Home | News    Sunday 3 July 2011

Jonglei farmers’ hopes for good harvest lowered

By Philip Thon Aleu

July 2, 2011 (BOR) – Delayed rains and late ploughing of thousands of metres of farm land in Twic East County in Jonglei state are diminishing expectations for a good harvest despite increasing local government support to agricultural activities this year.

Tractr ploughing in Maar Yen Thumb farm (ST)

Touring locally owned farms of at least four thousands Fadden, the effect of poor rains are visible. Large areas remain ploughed but not sowed.

“Because of the late rain, there is moisture deficit and the farmers could not plant,” said Mayen Ngor Atem, Jonglei state minister of agriculture and forestry who led the visit to the farms located in Mar, Wangulei and Panyagor in Twic East county.

With tractors ploughing fields and land being sowed by local communities in organised farming groups, there were hopes that increased food production this year would help address food insecurity in the state.

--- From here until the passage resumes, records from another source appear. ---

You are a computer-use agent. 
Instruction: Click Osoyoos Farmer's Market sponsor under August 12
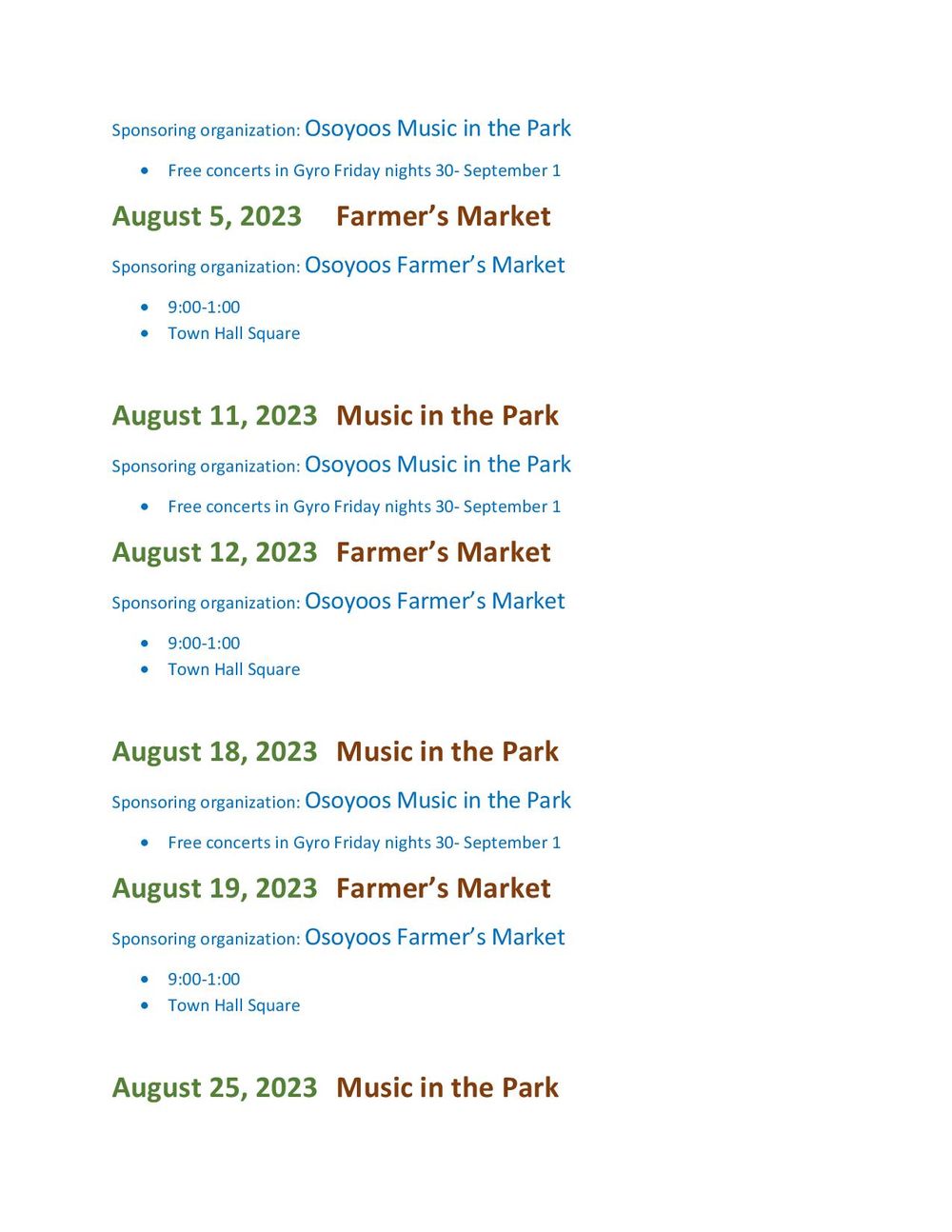(x=435, y=602)
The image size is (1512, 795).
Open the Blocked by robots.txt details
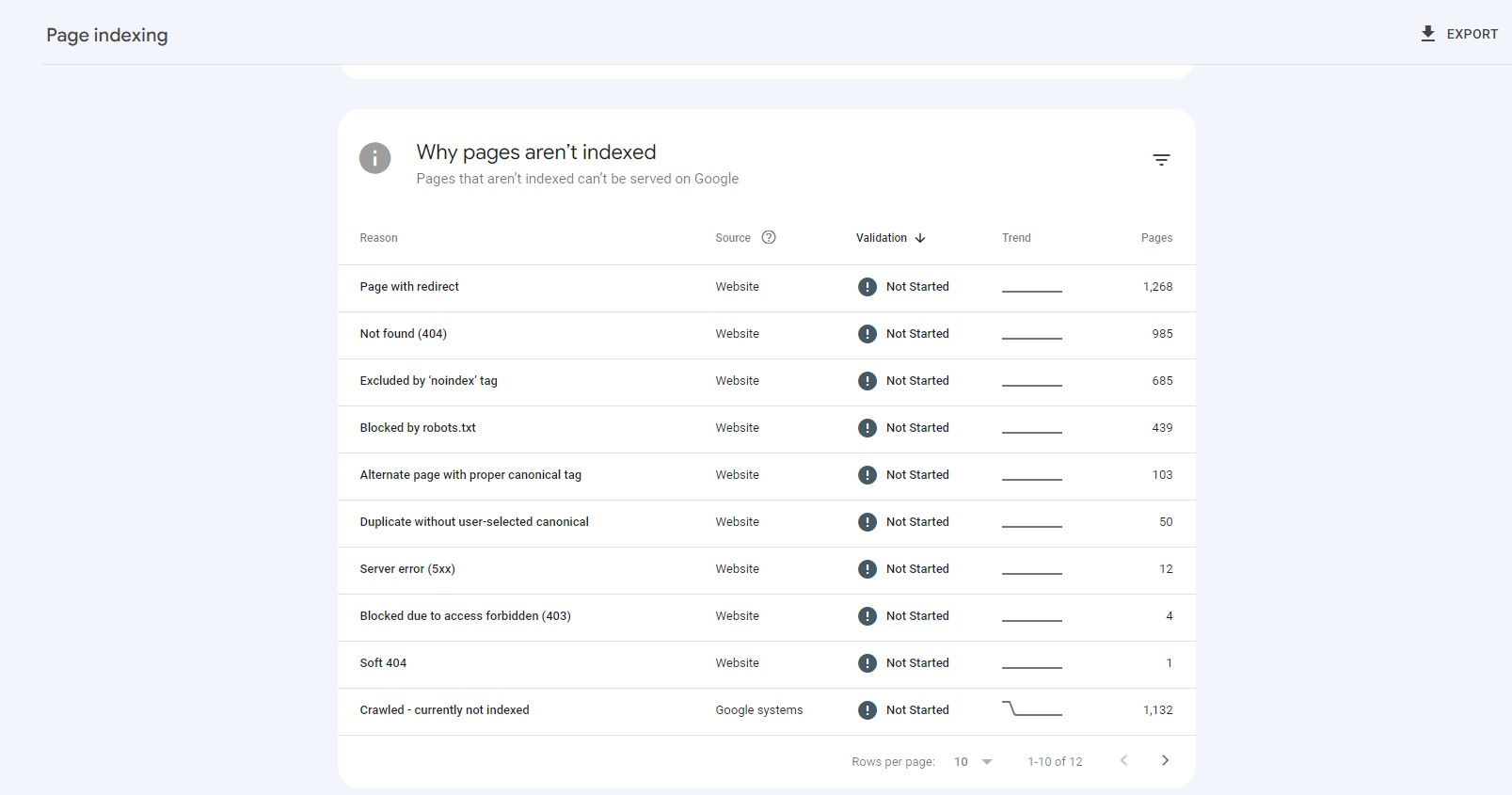coord(418,428)

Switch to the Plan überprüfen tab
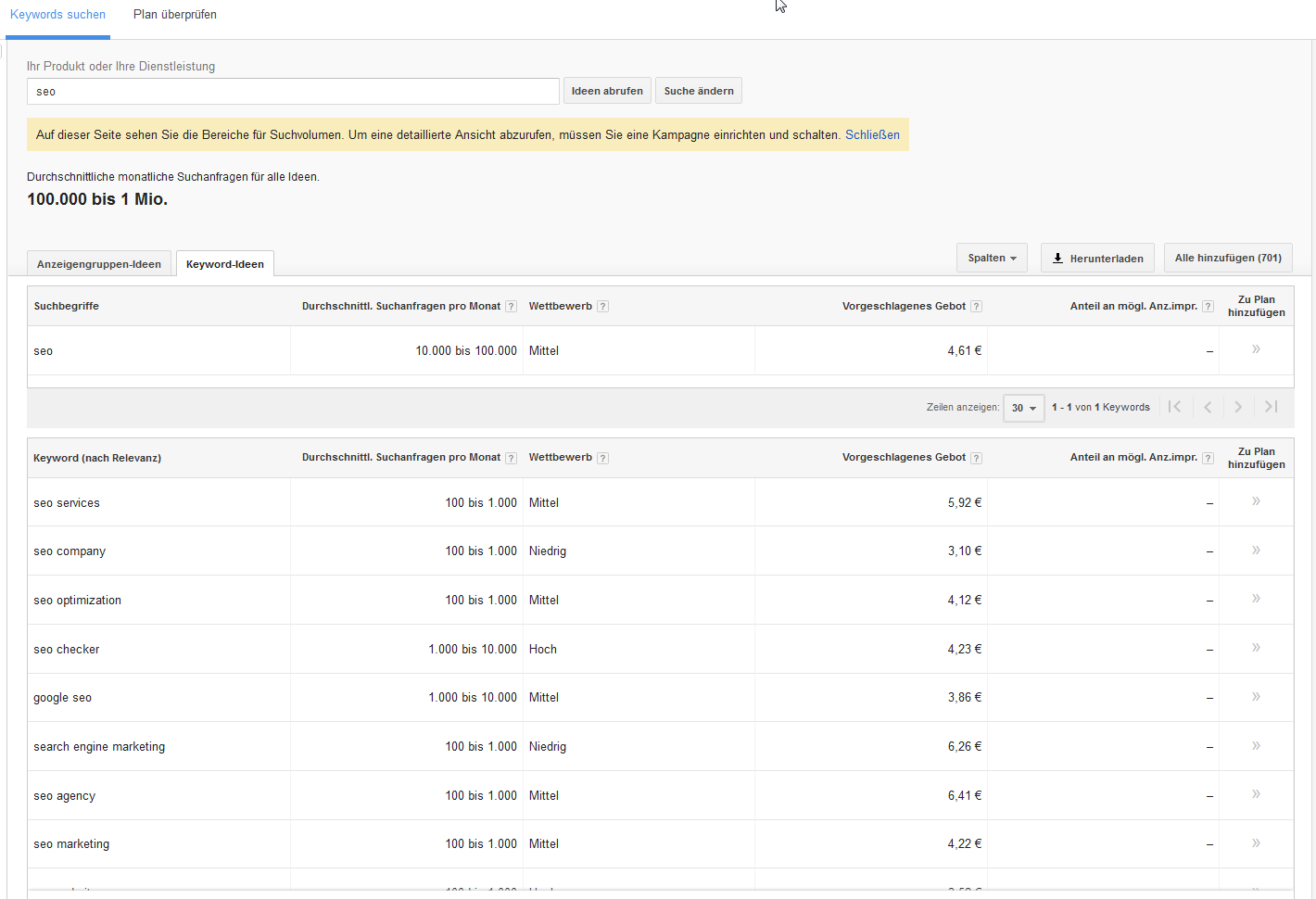coord(174,14)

Jonglei state’s ministry of agriculture and forestry has stepped up efforts to assist groups of farmers this year by leasing tractors and offering farmers the option of paying in installments to buy state owned machines.

About 35 tractors - including privately owned machines - now operate in the state according to the ministry. With South Sudan due to celebrate her independence from the North in less than a weeks time on 9 July, increasing food production is an essential project. But local communities’ attitudes toward farming are detrimental, Twic East county commissioner Dau Akooi Jurkuch explained.

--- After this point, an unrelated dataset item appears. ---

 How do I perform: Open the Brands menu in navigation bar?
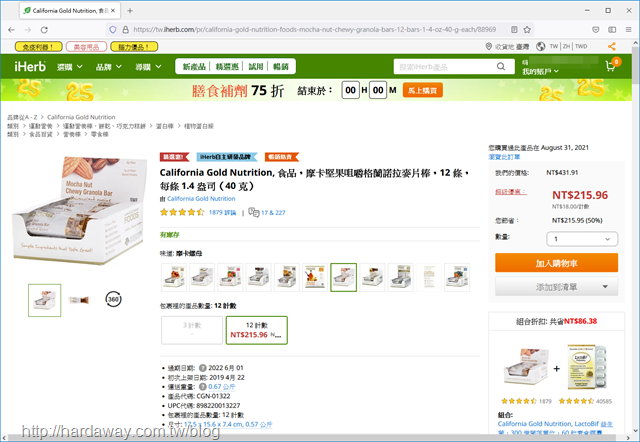point(109,67)
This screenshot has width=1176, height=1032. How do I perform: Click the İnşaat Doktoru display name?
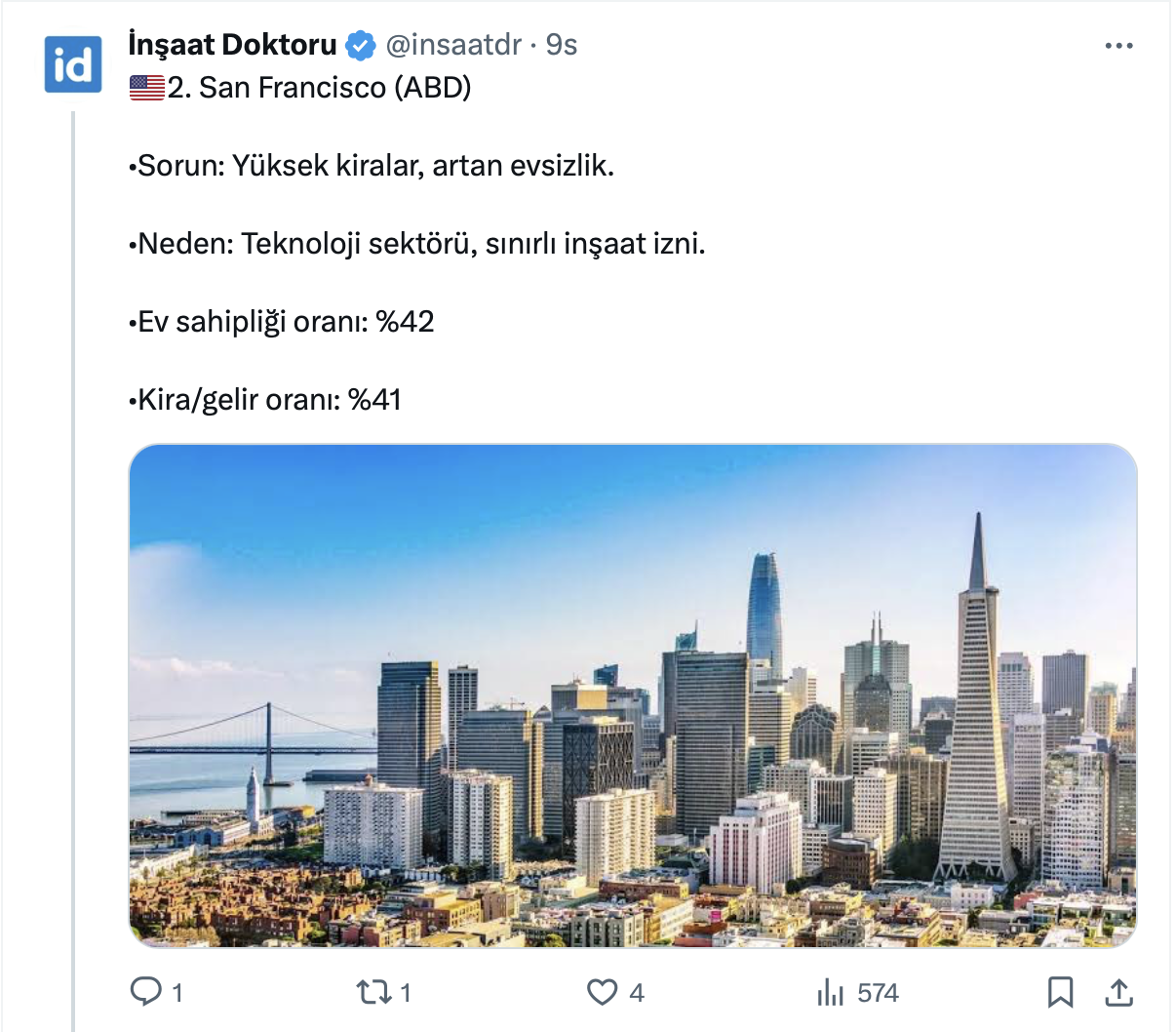[232, 45]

“We make a lot of encouragement to local communities to produce their own food,” said commissioner Dau.

“We need to proceed with this policy of agriculture to produce our own food rather than bringing the food from Uganda, Kenya. We are able, our land is fertile,” he added.

Moving through villages before reaching Panyagor, the headquarters of Twic East county, the side of farms around huts is very small. Asked to comment on the diminishing farm sizes, the commissioner blames displacement during the war, post war resettlement and lack of human labour.

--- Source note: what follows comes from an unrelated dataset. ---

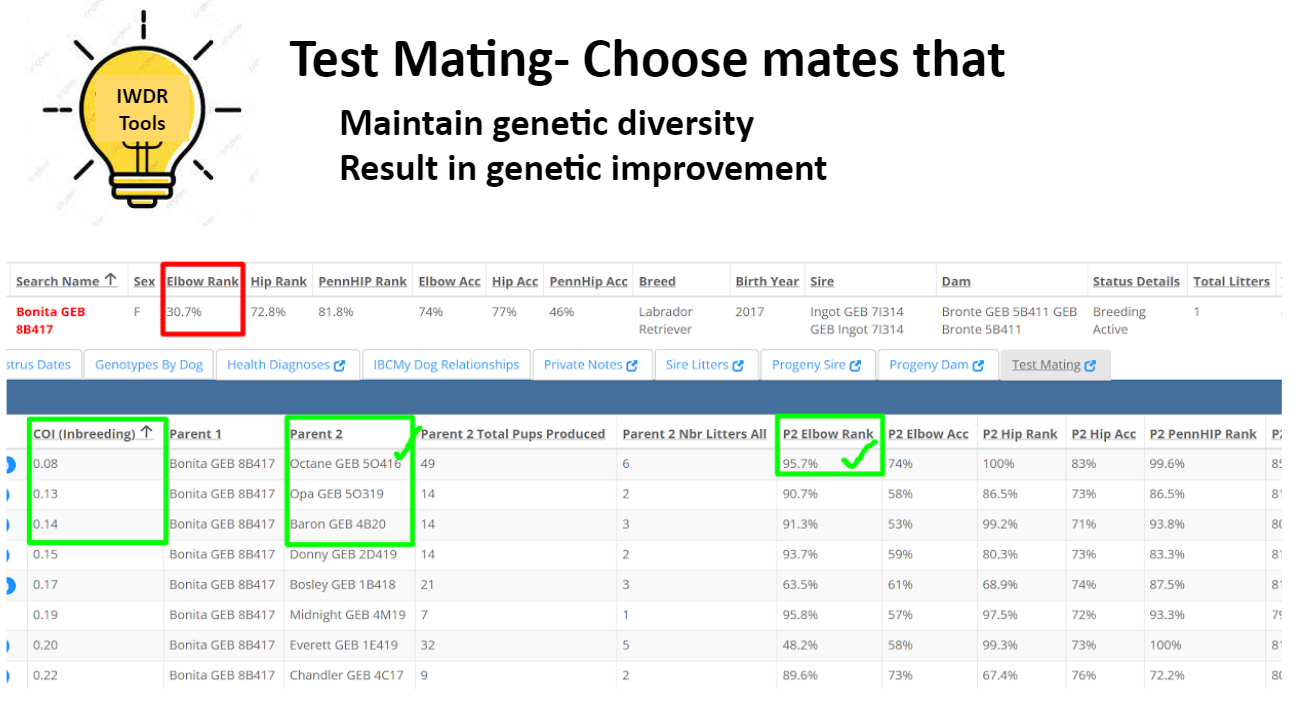This screenshot has width=1303, height=702.
Task: Sort table by Parent 2 column header
Action: tap(316, 434)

“You know, people just return homes and they are very reluctant to accept farming,” commissioner Dau said.

But efforts to “abandon relying on relief food” are continuing, commissioner Dau claims.

For local farmers in Twic East, the post-war displacement factor and the late rains played a role in delaying farming activities although insecurity and crime are also to blame.

Atem Ayaach, an administrator in Maar Payam (district) says he had encountered cattle raiders several times since farming began this year.

“We met them [armed raiders] four times here since the work started,” said Ayaach at Yen Thumb, one of the farms located four kilometers east of Maar Payam, Twic East county.

“I am not sure there will be good harvest this [year] given these delayed rains,” Ayaach said when asked what his expectations now measure.

Fuel shortages also delayed some tractors to plough land timely, drivers said.

Though late rains have affected planting in Twic East, in Bor county districts of Baidit and Jalle, green farms could be seen and healthy crops growing despite there being no organised or mechanised farming. The government only supports grouped farmers.

But the hopes are still high on the government side.

“This is the scaling up to increase food production in Jonglei state and South Sudan as a whole,” said Mayen Ngor, the minister of agriculture and forestry in Jonglei state.

The minister expressed his gratitude for business groups that “open the land, cultivate and increased food production so that South Sudan become self-sufficient at this time we are proclaiming a new nation.”

The roads connecting Twic East to Bor, the capital of Jonglei state, are also challenging. Transporting fuel is already a challenge.

When it rains, villages here are flooded as on Wednesday before visiting area, homes around Panyagor stood in pools of water.